Documenting the Straub artworks in Slovenia

In the last weeks a part of the Slovenian team, consisting of Saša Dolinšek (conservator-restorer, Restoration Centre IPCHS), Valentin Benedik (art historian, documentation, Restoration Centre IPCHS), Valentina Pavlič (art historian, University of Ljubljana) and Katra Meke (art historian, University of Ljubljana), has been documenting the works of Joseph Straub in the present-day Slovenian territory.

Despite rough weather conditions and low temperatures, the team has managed to review, study and document more than a half of works attributed to Joseph Straub. In addition to Štanjel, a several-day fieldwork took place in Styrian region, where most of the sculptor’s works are located. We have visited Ptuj (Church of St George, Parish and Minorite Church of St Peter and Paul), Podlehnik (Church of St Mary), Spodnja Polskava (Parish Church of St Stephen), Črešnjevec (Parish Church of St Michael), Makole (Parish Church of St Andrew), Laporje (Parish Church of St Philip and St Jacob), Kočno (Parish church of St Giles), Stoperce (Parish Church of St Anthony the Great), Rogatec (Parish Church of St Bartholomew), Sladka Gora (Parish Church of St Mary and St Margaret the Virgin), Celje (St Mary’s Church), Mozirje (Parish Church of St George), Dravograd (Parish Church of St John the Evangelist), Selnica ob Dravi (Parish Church of St Margaret the Virgin).

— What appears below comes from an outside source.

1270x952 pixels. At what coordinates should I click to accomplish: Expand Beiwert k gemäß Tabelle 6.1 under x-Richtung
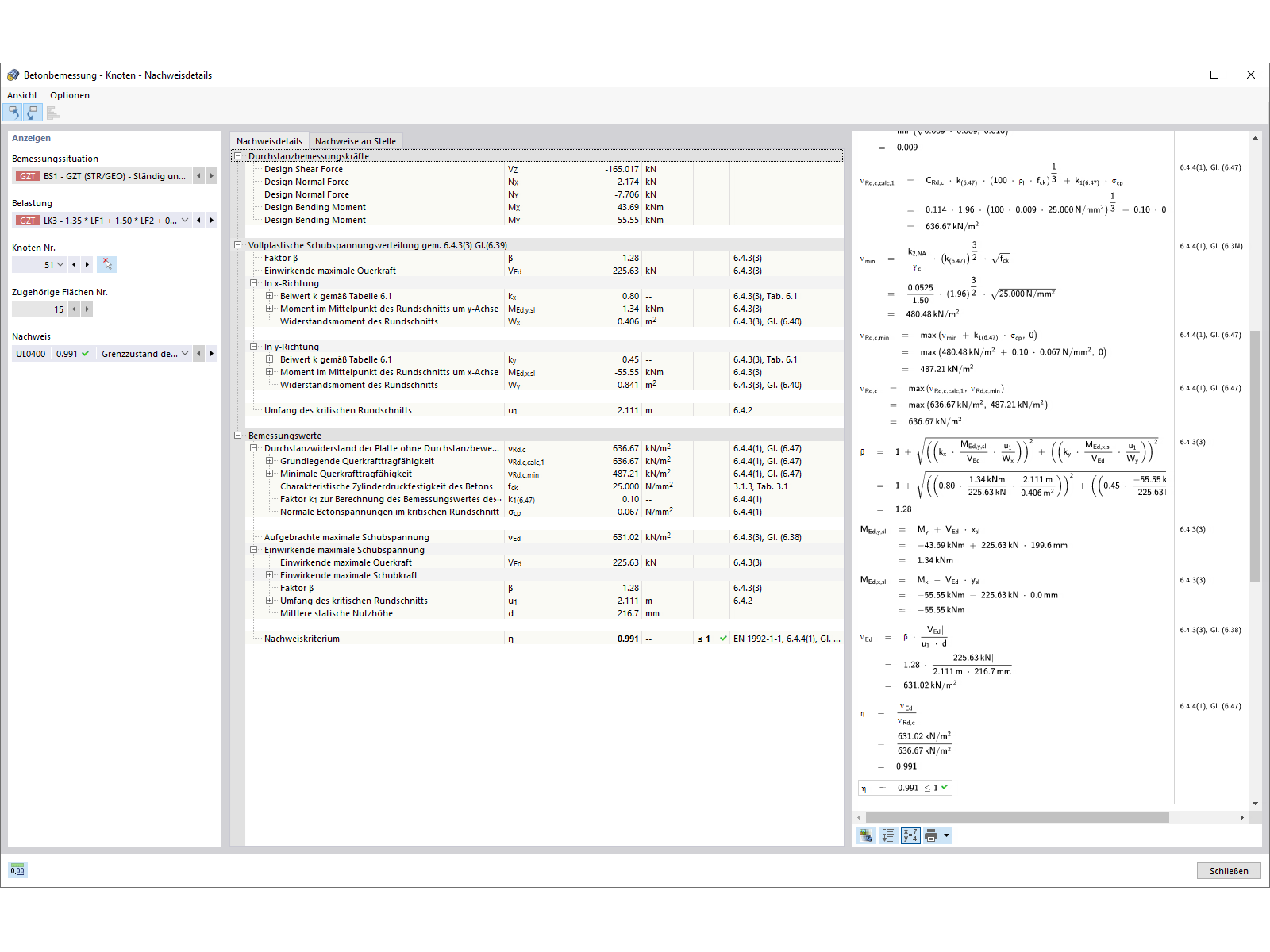click(x=269, y=296)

The particular sculptural work located in mentioned places was merely ascribed to Joseph Straub, in most cases without extensive and detailed studies. Therefore, the pioneer work of Sergej Vrišer should be reviewed and the particular works re-examined in their primary context.

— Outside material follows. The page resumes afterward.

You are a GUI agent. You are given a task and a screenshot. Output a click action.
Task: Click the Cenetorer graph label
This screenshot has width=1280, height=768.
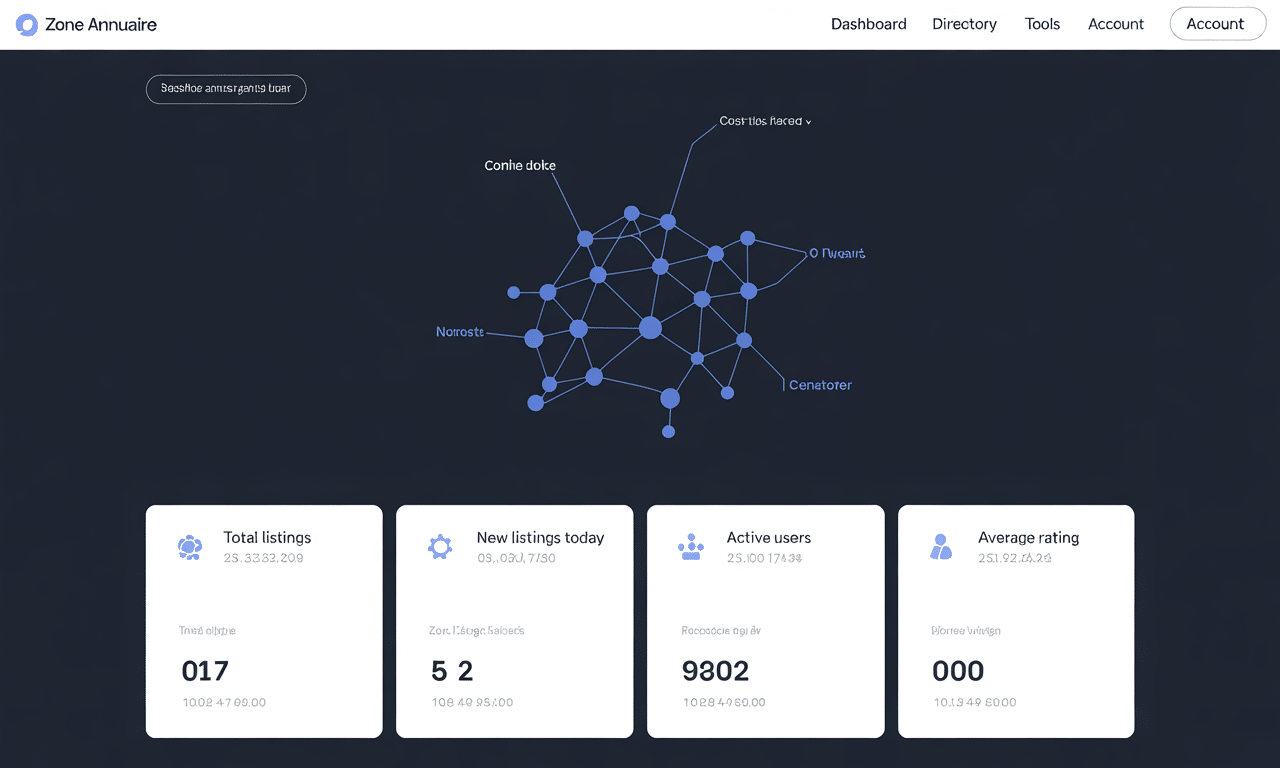820,385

The collaboration and interconnection between experts from different fields (art history, conservation, restoration) is considered to be vital and one of the main purposes of our project. Following the example of so called “technical art history” it presents an interdisciplinary scientific approach. Being practiced abroad for some time as the most appropriate, correct and professional method, it has been increasingly establishing itself in our country in the last decade. Together with art historical and chemical research, combined with data acquisition of previous restoration and conservation interventions, it allows us to determine a key starting-point in achieving the most accurate results and interpretation as well as the most appropriate restoration approach (Mateja Neža SITAR, Spomeniškovarstvena problematika restavriranja Quaglieve poslikave na oboku ljubljanske stolnice (doctoral dissertation, University of Ljubljana), Ljubljana 2016, pp. 341–361.).

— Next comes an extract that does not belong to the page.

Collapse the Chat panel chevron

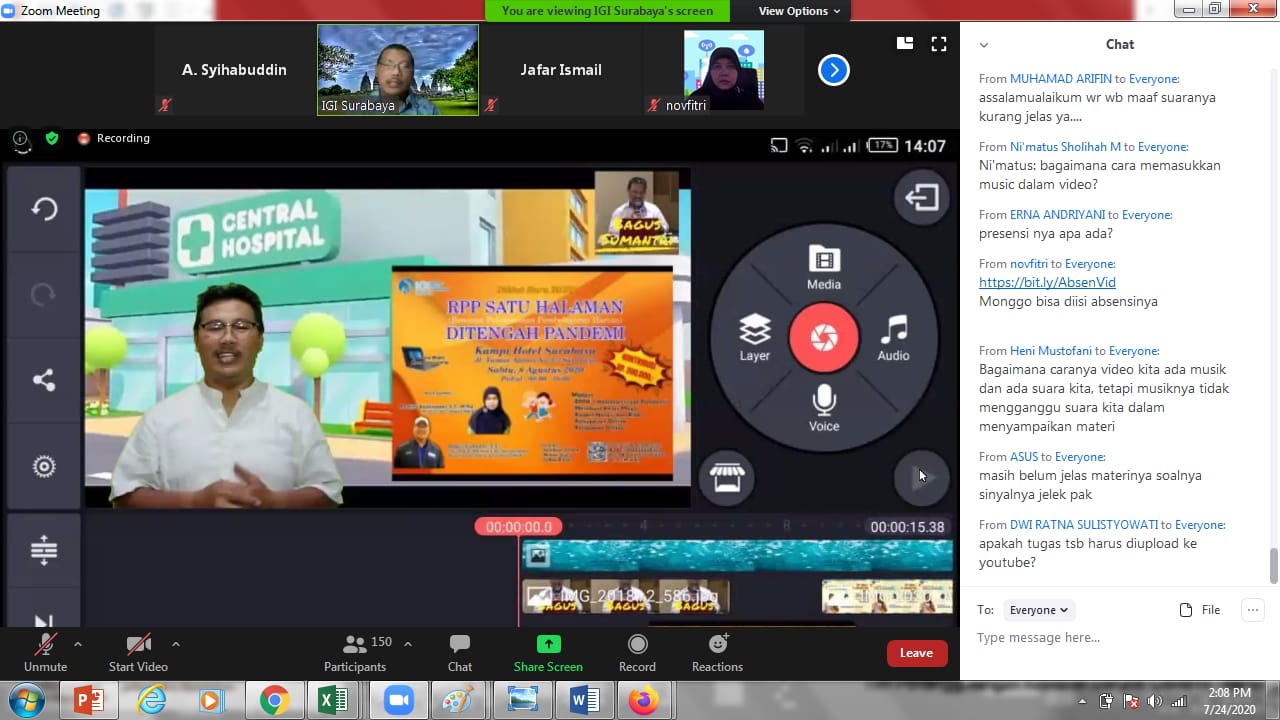(984, 45)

In addition to art historical analysis and observations of the multilayer repolychromy visible to the naked eye, some of the samples were taken for further laboratory analysis. Most of the Straub’s sculptures were repainted several times, but the situation in some cases, due to the bad conditions of the artworks, require immediate or at least quick interventions. The poor state of both Straub statues in Štanjel demanded an urgent action and they were therefore transported to the Restoration Centre IPCHS. Similarly, some of the artworks infected by fungus and wood insects (e.g. Podlehnik, Laporje) require attention in the shortest time possible.

In the parish church in Makole the team also had the chance to observe the newly restored altar with the statues attributed to Joseph Straub.

Since the state of the artworks (surface dirt, multilayered repolychromy, insect infection) in several cases appears bad, we should consider including the Straub heritage in the future national restoration programme.